▶ _RECORDS SUPPLIED_:
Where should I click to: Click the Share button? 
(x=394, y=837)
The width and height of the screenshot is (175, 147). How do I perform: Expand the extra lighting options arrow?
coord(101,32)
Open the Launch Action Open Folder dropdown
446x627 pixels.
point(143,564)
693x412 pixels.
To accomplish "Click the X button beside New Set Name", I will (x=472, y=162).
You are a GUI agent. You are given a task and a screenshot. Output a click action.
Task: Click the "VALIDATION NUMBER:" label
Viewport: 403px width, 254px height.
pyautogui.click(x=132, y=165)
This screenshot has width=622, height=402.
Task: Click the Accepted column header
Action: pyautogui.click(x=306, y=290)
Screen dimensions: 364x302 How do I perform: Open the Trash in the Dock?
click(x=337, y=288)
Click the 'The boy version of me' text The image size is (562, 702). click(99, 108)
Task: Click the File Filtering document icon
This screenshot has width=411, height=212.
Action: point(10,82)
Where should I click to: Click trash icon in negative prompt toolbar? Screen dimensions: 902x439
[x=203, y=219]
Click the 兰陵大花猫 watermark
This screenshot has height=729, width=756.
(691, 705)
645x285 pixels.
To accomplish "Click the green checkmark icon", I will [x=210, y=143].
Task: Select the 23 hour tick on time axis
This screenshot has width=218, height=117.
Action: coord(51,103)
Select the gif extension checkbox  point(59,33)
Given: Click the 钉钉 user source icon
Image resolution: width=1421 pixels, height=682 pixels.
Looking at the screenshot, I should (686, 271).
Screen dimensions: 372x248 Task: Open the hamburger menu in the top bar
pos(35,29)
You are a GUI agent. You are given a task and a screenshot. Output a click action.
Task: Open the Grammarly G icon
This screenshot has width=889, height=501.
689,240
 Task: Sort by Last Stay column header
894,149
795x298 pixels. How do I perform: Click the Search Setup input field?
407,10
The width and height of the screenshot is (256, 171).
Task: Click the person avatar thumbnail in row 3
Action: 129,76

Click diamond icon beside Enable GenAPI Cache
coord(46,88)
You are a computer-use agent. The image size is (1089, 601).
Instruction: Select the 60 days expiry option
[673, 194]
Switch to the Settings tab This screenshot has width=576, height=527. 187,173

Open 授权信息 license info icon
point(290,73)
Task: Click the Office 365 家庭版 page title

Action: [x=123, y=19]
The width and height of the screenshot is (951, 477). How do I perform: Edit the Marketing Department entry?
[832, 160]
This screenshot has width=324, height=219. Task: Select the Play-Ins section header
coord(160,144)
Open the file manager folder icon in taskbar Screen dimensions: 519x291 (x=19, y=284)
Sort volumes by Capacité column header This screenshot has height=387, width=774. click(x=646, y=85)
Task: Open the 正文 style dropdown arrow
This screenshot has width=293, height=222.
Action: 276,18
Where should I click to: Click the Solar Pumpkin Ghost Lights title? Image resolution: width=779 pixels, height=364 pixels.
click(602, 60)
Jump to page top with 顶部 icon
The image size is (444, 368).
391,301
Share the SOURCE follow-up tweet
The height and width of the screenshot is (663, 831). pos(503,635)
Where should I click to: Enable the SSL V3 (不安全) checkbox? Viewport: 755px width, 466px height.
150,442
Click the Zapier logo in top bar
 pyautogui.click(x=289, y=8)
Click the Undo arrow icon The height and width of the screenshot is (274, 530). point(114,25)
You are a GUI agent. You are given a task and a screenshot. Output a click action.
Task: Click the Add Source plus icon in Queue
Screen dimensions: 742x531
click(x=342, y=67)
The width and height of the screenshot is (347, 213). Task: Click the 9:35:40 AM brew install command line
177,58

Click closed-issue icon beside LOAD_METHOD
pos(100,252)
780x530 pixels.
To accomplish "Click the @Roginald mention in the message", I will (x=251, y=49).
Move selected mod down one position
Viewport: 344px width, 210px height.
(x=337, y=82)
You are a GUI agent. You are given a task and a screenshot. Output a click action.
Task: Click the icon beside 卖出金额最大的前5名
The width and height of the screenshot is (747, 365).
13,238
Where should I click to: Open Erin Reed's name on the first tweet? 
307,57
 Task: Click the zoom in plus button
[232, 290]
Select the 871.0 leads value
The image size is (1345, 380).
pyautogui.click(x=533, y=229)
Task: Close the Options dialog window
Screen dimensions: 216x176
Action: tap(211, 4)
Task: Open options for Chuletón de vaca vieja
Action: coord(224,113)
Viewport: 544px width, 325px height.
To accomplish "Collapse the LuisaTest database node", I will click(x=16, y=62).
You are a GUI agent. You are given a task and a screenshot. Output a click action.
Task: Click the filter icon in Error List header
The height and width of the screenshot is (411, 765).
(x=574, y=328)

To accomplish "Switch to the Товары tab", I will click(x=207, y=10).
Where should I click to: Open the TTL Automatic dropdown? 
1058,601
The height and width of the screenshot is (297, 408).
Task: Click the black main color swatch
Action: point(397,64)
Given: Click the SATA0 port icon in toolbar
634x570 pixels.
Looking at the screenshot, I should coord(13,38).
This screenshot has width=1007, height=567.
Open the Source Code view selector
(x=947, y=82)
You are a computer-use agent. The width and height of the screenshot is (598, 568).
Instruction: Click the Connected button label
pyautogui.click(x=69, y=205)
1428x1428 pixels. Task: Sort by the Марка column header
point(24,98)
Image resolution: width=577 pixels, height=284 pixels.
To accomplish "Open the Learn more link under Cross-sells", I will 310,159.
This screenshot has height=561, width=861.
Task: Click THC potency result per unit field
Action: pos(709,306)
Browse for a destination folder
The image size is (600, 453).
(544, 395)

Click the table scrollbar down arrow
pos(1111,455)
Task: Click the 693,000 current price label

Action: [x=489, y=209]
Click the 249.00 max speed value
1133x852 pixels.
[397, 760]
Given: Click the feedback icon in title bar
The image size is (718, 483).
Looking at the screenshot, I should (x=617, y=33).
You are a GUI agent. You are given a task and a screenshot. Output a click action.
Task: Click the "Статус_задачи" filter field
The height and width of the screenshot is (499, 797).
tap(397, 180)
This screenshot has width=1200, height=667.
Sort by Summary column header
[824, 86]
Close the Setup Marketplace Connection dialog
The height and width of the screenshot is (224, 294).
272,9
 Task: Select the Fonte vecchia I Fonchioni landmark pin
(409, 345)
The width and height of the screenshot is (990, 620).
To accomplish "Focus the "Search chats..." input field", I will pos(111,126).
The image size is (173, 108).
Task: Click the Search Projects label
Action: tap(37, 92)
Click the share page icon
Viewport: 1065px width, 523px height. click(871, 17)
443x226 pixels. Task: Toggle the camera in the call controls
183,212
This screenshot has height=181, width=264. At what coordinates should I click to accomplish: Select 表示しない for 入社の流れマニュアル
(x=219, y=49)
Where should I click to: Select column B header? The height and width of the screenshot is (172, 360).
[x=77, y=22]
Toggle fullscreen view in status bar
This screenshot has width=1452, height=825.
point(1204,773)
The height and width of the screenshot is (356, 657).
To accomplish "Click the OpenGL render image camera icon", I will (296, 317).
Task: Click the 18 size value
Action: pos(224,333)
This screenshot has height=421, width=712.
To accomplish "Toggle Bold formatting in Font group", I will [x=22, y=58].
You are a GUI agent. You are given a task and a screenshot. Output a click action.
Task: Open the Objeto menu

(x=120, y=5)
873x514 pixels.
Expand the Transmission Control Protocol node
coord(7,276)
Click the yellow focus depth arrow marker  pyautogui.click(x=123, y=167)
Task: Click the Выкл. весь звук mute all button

▶ _PROBLEM_:
Taking no liberties, give the material above again in full.

▶ _EXERCISE SOLUTION_:
Where should I click to: Click the Share button? 
(x=394, y=837)
The width and height of the screenshot is (175, 147). How do I perform: Expand the extra lighting options arrow?
coord(101,32)
Open the Launch Action Open Folder dropdown
446x627 pixels.
point(143,564)
693x412 pixels.
To accomplish "Click the X button beside New Set Name", I will (x=472, y=162).
You are a GUI agent. You are given a task and a screenshot. Output a click action.
Task: Click the "VALIDATION NUMBER:" label
Viewport: 403px width, 254px height.
pyautogui.click(x=132, y=165)
This screenshot has width=622, height=402.
Task: Click the Accepted column header
Action: pyautogui.click(x=306, y=290)
Screen dimensions: 364x302 How do I perform: Open the Trash in the Dock?
click(x=337, y=288)
Click the 'The boy version of me' text The image size is (562, 702). click(99, 108)
Task: Click the File Filtering document icon
This screenshot has width=411, height=212.
Action: point(10,82)
Where should I click to: Click trash icon in negative prompt toolbar? Screen dimensions: 902x439
[x=203, y=219]
Click the 兰陵大花猫 watermark
This screenshot has height=729, width=756.
(691, 705)
645x285 pixels.
To accomplish "Click the green checkmark icon", I will [x=210, y=143].
Task: Select the 23 hour tick on time axis
This screenshot has width=218, height=117.
Action: coord(51,103)
Select the gif extension checkbox  point(59,33)
Given: Click the 钉钉 user source icon
Image resolution: width=1421 pixels, height=682 pixels.
Looking at the screenshot, I should (686, 271).
Screen dimensions: 372x248 Task: Open the hamburger menu in the top bar
pos(35,29)
You are a GUI agent. You are given a task and a screenshot. Output a click action.
Task: Open the Grammarly G icon
This screenshot has width=889, height=501.
689,240
 Task: Sort by Last Stay column header
894,149
795x298 pixels. How do I perform: Click the Search Setup input field?
407,10
The width and height of the screenshot is (256, 171).
Task: Click the person avatar thumbnail in row 3
Action: 129,76

Click diamond icon beside Enable GenAPI Cache
coord(46,88)
You are a computer-use agent. The image size is (1089, 601).
Instruction: Select the 60 days expiry option
[673, 194]
Switch to the Settings tab This screenshot has width=576, height=527. 187,173

Open 授权信息 license info icon
point(290,73)
Task: Click the Office 365 家庭版 page title

Action: [x=123, y=19]
The width and height of the screenshot is (951, 477). How do I perform: Edit the Marketing Department entry?
[832, 160]
This screenshot has width=324, height=219. Task: Select the Play-Ins section header
coord(160,144)
Open the file manager folder icon in taskbar Screen dimensions: 519x291 (x=19, y=284)
Sort volumes by Capacité column header This screenshot has height=387, width=774. click(x=646, y=85)
Task: Open the 正文 style dropdown arrow
This screenshot has width=293, height=222.
Action: 276,18
Where should I click to: Click the Solar Pumpkin Ghost Lights title? Image resolution: width=779 pixels, height=364 pixels.
click(602, 60)
Jump to page top with 顶部 icon
The image size is (444, 368).
391,301
Share the SOURCE follow-up tweet
The height and width of the screenshot is (663, 831). pos(503,635)
Where should I click to: Enable the SSL V3 (不安全) checkbox? Viewport: 755px width, 466px height.
150,442
Click the Zapier logo in top bar
 pyautogui.click(x=289, y=8)
Click the Undo arrow icon The height and width of the screenshot is (274, 530). point(114,25)
You are a GUI agent. You are given a task and a screenshot. Output a click action.
Task: Click the Add Source plus icon in Queue
Screen dimensions: 742x531
click(x=342, y=67)
The width and height of the screenshot is (347, 213). Task: Click the 9:35:40 AM brew install command line
177,58

Click closed-issue icon beside LOAD_METHOD
pos(100,252)
780x530 pixels.
To accomplish "Click the @Roginald mention in the message", I will (x=251, y=49).
Move selected mod down one position
Viewport: 344px width, 210px height.
(x=337, y=82)
You are a GUI agent. You are given a task and a screenshot. Output a click action.
Task: Click the icon beside 卖出金额最大的前5名
The width and height of the screenshot is (747, 365).
13,238
Where should I click to: Open Erin Reed's name on the first tweet? 
307,57
 Task: Click the zoom in plus button
[232, 290]
Select the 871.0 leads value
The image size is (1345, 380).
pyautogui.click(x=533, y=229)
Task: Close the Options dialog window
Screen dimensions: 216x176
Action: tap(211, 4)
Task: Open options for Chuletón de vaca vieja
Action: coord(224,113)
Viewport: 544px width, 325px height.
To accomplish "Collapse the LuisaTest database node", I will click(x=16, y=62).
You are a GUI agent. You are given a task and a screenshot. Output a click action.
Task: Click the filter icon in Error List header
The height and width of the screenshot is (411, 765).
(x=574, y=328)

To accomplish "Switch to the Товары tab", I will click(x=207, y=10).
Where should I click to: Open the TTL Automatic dropdown? 
1058,601
The height and width of the screenshot is (297, 408).
Task: Click the black main color swatch
Action: point(397,64)
Given: Click the SATA0 port icon in toolbar
634x570 pixels.
Looking at the screenshot, I should coord(13,38).
This screenshot has width=1007, height=567.
Open the Source Code view selector
(x=947, y=82)
You are a computer-use agent. The width and height of the screenshot is (598, 568).
Instruction: Click the Connected button label
pyautogui.click(x=69, y=205)
1428x1428 pixels. Task: Sort by the Марка column header
point(24,98)
Image resolution: width=577 pixels, height=284 pixels.
To accomplish "Open the Learn more link under Cross-sells", I will 310,159.
This screenshot has height=561, width=861.
Task: Click THC potency result per unit field
Action: pos(709,306)
Browse for a destination folder
The image size is (600, 453).
(544, 395)

Click the table scrollbar down arrow
pos(1111,455)
Task: Click the 693,000 current price label

Action: [x=489, y=209]
Click the 249.00 max speed value
1133x852 pixels.
[397, 760]
Given: Click the feedback icon in title bar
The image size is (718, 483).
Looking at the screenshot, I should (x=617, y=33).
You are a GUI agent. You are given a task and a screenshot. Output a click action.
Task: Click the "Статус_задачи" filter field
The height and width of the screenshot is (499, 797).
tap(397, 180)
This screenshot has width=1200, height=667.
Sort by Summary column header
[824, 86]
Close the Setup Marketplace Connection dialog
The height and width of the screenshot is (224, 294).
272,9
 Task: Select the Fonte vecchia I Fonchioni landmark pin
(409, 345)
The width and height of the screenshot is (990, 620).
To accomplish "Focus the "Search chats..." input field", I will pos(111,126).
The image size is (173, 108).
Task: Click the Search Projects label
Action: tap(37, 92)
Click the share page icon
Viewport: 1065px width, 523px height. click(871, 17)
443x226 pixels. Task: Toggle the camera in the call controls
183,212
This screenshot has height=181, width=264. At what coordinates should I click to accomplish: Select 表示しない for 入社の流れマニュアル
(x=219, y=49)
Where should I click to: Select column B header? The height and width of the screenshot is (172, 360).
[x=77, y=22]
Toggle fullscreen view in status bar
This screenshot has width=1452, height=825.
point(1204,773)
The height and width of the screenshot is (356, 657).
To accomplish "Click the OpenGL render image camera icon", I will (296, 317).
Task: Click the 18 size value
Action: pos(224,333)
This screenshot has height=421, width=712.
To accomplish "Toggle Bold formatting in Font group", I will [x=22, y=58].
You are a GUI agent. You are given a task and a screenshot. Output a click action.
Task: Open the Objeto menu

(x=120, y=5)
873x514 pixels.
Expand the Transmission Control Protocol node
coord(7,276)
Click the yellow focus depth arrow marker  pyautogui.click(x=123, y=167)
Task: Click the Выкл. весь звук mute all button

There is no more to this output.